During cell division, which statement is correct regarding surface area and volume?
✅ Answer: (C) Total volume stays the same, surface area increases
When one large cell divides into two smaller daughter cells, no new cytoplasm is added — so the total volume is conserved. However, two smaller spheres have a greater combined surface area than one large sphere of the same total volume. This increased surface-area-to-volume ratio improves nutrient uptake and waste removal efficiency — one of the fundamental reasons cells divide rather than growing indefinitely large.
Which proteins are involved in both prokaryotic binary fission and eukaryotic mitosis?
✅ Answer: (C) Actin and Tubulin
Actin and tubulin are evolutionarily ancient cytoskeletal proteins conserved across all domains of life. In prokaryotes: FtsZ (tubulin homolog) forms the Z-ring for cytokinesis, and MreB (actin homolog) maintains cell shape. In eukaryotes: tubulin forms the mitotic spindle and actin forms the contractile ring for cytokinesis. CDKs, Cyclins, MPF, Cohesin, and Condensin are exclusively eukaryotic inventions that evolved with the complexity of the nucleus.
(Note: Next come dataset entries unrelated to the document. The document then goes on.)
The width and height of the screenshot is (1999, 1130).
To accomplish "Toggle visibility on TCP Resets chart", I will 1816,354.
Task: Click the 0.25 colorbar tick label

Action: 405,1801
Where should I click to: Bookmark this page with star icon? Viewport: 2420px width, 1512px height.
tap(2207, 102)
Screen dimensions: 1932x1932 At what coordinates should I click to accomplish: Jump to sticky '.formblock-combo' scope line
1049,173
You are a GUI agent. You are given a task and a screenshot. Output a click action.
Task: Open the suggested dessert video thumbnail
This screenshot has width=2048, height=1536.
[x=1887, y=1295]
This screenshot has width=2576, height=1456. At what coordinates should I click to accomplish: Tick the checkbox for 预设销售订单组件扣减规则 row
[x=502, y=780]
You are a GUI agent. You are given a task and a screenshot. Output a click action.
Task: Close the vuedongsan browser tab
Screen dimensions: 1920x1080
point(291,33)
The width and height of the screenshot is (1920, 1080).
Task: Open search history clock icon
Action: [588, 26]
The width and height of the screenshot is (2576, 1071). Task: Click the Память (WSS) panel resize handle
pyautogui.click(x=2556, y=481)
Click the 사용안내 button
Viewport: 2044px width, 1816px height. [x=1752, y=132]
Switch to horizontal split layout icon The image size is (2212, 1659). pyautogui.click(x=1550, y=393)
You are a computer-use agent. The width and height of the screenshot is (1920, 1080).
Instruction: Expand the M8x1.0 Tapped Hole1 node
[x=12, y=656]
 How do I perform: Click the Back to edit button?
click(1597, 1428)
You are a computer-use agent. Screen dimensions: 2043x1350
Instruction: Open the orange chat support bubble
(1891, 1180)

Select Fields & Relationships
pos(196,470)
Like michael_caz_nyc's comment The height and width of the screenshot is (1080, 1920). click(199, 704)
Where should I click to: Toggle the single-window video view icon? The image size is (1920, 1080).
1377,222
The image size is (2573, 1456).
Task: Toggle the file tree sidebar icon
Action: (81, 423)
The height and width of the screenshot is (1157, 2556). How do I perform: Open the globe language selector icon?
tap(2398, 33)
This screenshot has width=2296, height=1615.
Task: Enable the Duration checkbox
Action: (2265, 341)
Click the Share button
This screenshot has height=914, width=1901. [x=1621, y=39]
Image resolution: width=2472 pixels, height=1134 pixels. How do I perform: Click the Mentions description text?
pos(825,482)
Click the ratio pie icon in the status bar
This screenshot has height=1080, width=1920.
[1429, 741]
In asymmetric cell division, which of the following is distributed equally?
✅ Answer: (C) Chromosomes
In asymmetric cell division (e.g., stem cell divisions, neuroblast divisions in Drosophila), chromosomes are always distributed equally — both daughter cells receive identical genomes. What is unequal is the cytoplasmic content: fate determinants, mRNA molecules, proteins, and organelles are partitioned asymmetrically. This unequal cytoplasm is what makes the two daughter cells functionally different — one remains a stem cell, the other differentiates. The genome itself is never compromised.
Meiosis I is called heterotypic division because:
✅ Answer: (B) Homologous chromosomes separate, producing genetically different cells
Meiosis I is called heterotypic (= different type) because homologous chromosomes — which carry different alleles — separate into different daughter cells. This produces cells that are genetically non-identical to each other and to the parent. Meiosis II is called homotypic (= same type) because sister chromatids separate, similar to what happens in mitosis, producing cells of the same ploidy. Interphase = G1 + S + G2. M-phase = division phase.
One diploid cell undergoes one complete round of meiosis. How many haploid cells are produced?
✅ Answer: (D) 4
Meiosis involves two sequential divisions without an intervening DNA replication: Meiosis I (reductional — homologs separate → 2 haploid cells, each with 2C DNA) followed by Meiosis II (equational — sister chromatids separate → 4 haploid cells, each with 1C DNA). In spermatogenesis all 4 become functional sperm. In oogenesis only 1 becomes the egg (others become polar bodies). Compare: one round of mitosis = 2 diploid cells.